◆ Что требуется ◆
Выпишите без изменений фрагмент предложенного текста: начните с места, где стоят слова «С большим волнением», и остановитесь после слов «института давали уроки.».

◆ Предложенный текст ◆
«Врачебная тайна: по законам любви» – под таким заголовком воспоминания врача Альбины Наумовой были опубликованы в №№ 3, 4, 5, 6, 7 «Центра Азии» от 23 января, 30 января, 6 февраля, 13 февраля, 20 февраля 2009 года.
С большим волнением прочитала воспоминания Альбины Григорьевны Наумовой «Врачебная тайна: по законам любви», опубликованные в «Центре Азии».
Было время, мы в Кызыле жили с ней и ее мужем в добрососедстве на одной лестничной площадке в доме № 2 по улице Кочетова. Так что знакомству нашему уже 45 лет.
А потом произошло событие, после которого вот уже тридцать семь лет я храню благодарную память о человеке, который спас меня от инвалидности – Вячеславе Ивановиче Наумове.
Это случилось 29 марта 1971 года. Мы тогда жили на улице Кочетова, 68. Утром я поехала в школу № 2, где мои студенты-практиканты педагогического института давали уроки.
Погода была мерзкая: мокрый снег, слякоть. Когда вернулась домой, сапоги были насквозь мокрые. Дома меня ждала корректура учебника, которую надо было срочно вычитать и сдать в издательство.
Часам к четырем закончила работу и поглядела в окошко. На дворе уже не только не было снега, но и лужи высохли. Приветливо сияло солнышко. Чувствовалось приближение апреля, когда по русской примете бывает семь погод в день.
А сапоги мои, конечно, не высохли. Но в запасе была еще одна пара, на шпильках. Все бы ничего, но в правом сапоге нога вихляла.
Можно было, конечно, положить туда стельку, но умные мысли приходят, как известно, «опосля». И это при том, что часто, смеясь, говорила: когда-нибудь я правую ногу сломаю.
Оделась, обулась, взяла корректуру, крикнула мужу, работавшему в другой комнате: «Ну, я пошла!» Он пробормотал в ответ: «Угу».
Почти бегом пересекла двор и вышла к трехэтажным домам, в промежутке между которыми был проход на улицу Ленина.
Вдруг рванул холодный ветер, песком засыпало глаза. Закрыла лицо рукавом и шагнула вперед с правой ноги. Дикая боль пронзила меня.
Упала и на какое-то время «вырубилась». Когда очнулась, увидела: правая нога в районе икры образовала прямой угол. Посмотрела, на чем лежу – совсем маленькая льдинка, образовавшаяся из утренней лужи. Взглянула вперед: на меня двигается грузовая машина.

◆ Исходные данные ◆
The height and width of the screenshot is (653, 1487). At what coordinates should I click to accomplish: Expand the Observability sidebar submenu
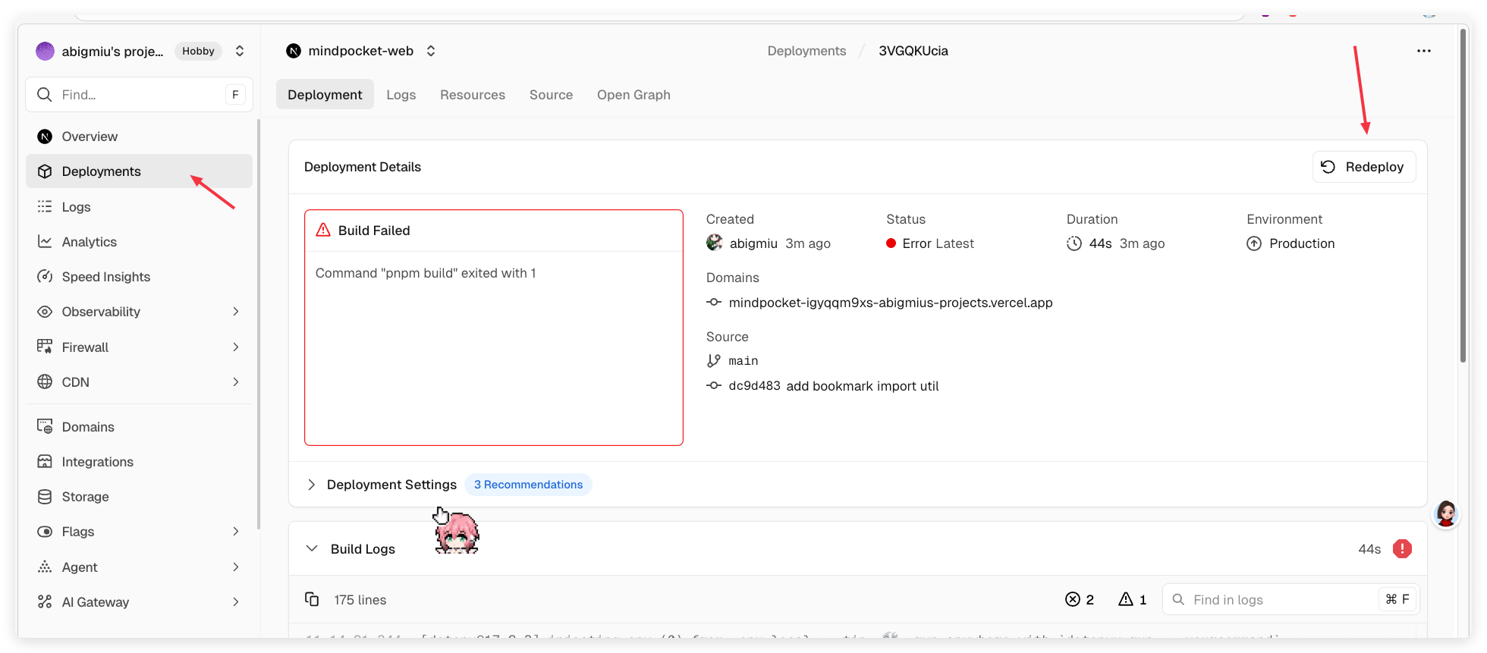coord(235,312)
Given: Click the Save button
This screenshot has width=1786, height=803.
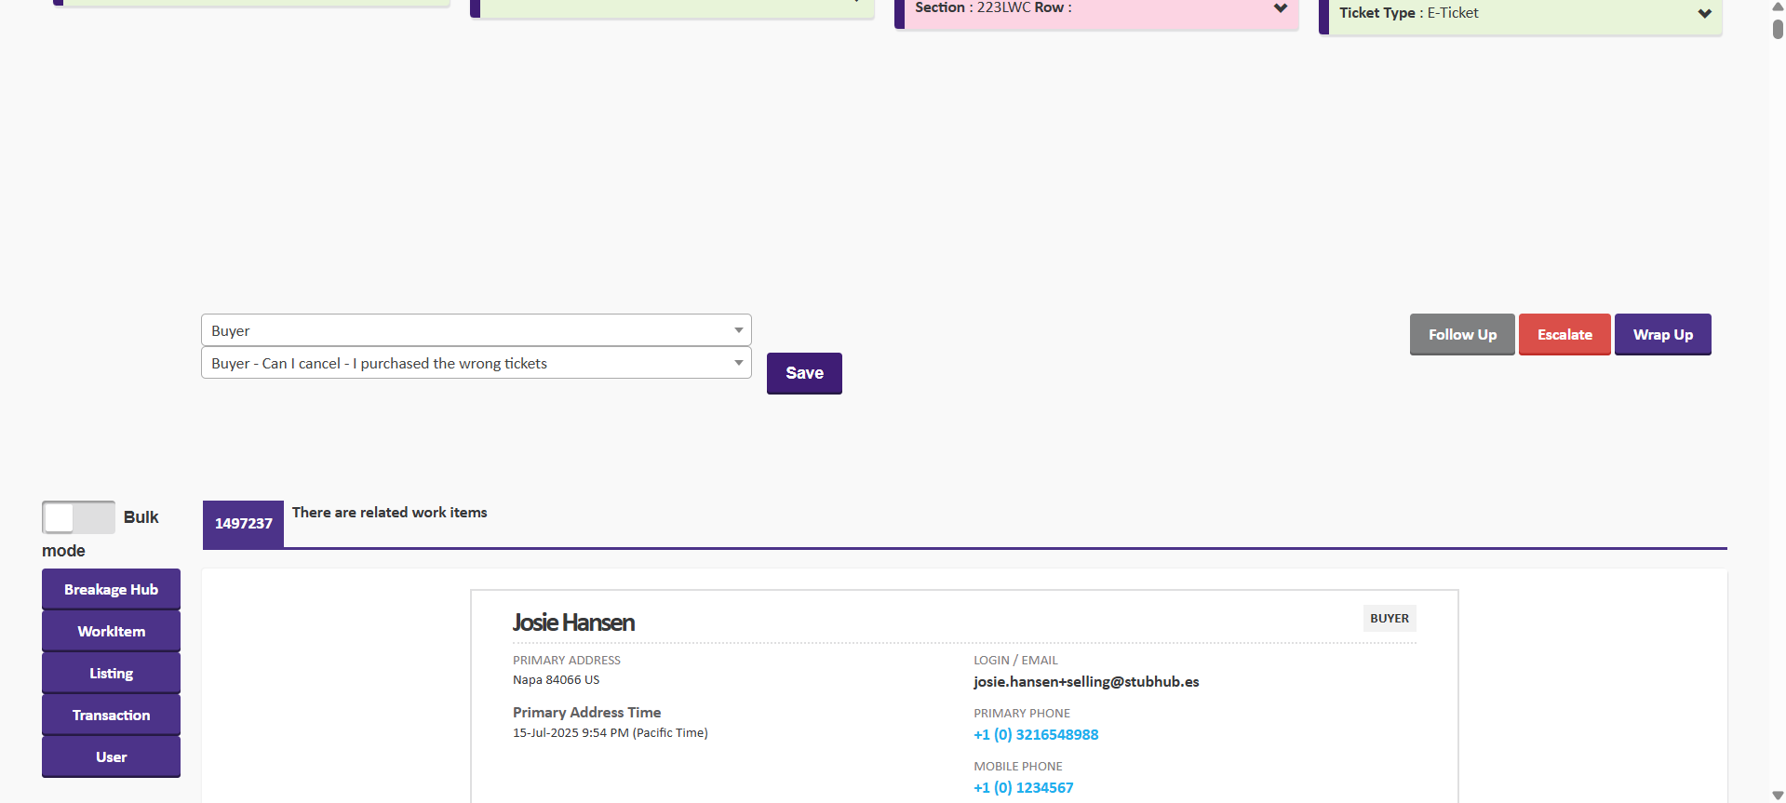Looking at the screenshot, I should click(803, 373).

◆ Поле ответа ◆
С большим волнением прочитала воспоминания Альбины Григорьевны Наумовой «Врачебная тайна: по законам любви», опубликованные в «Центре Азии».
Было время, мы в Кызыле жили с ней и ее мужем в добрососедстве на одной лестничной площадке в доме № 2 по улице Кочетова. Так что знакомству нашему уже 45 лет.
А потом произошло событие, после которого вот уже тридцать семь лет я храню благодарную память о человеке, который спас меня от инвалидности – Вячеславе Ивановиче Наумове.
Это случилось 29 марта 1971 года. Мы тогда жили на улице Кочетова, 68. Утром я поехала в школу № 2, где мои студенты-практиканты педагогического института давали уроки.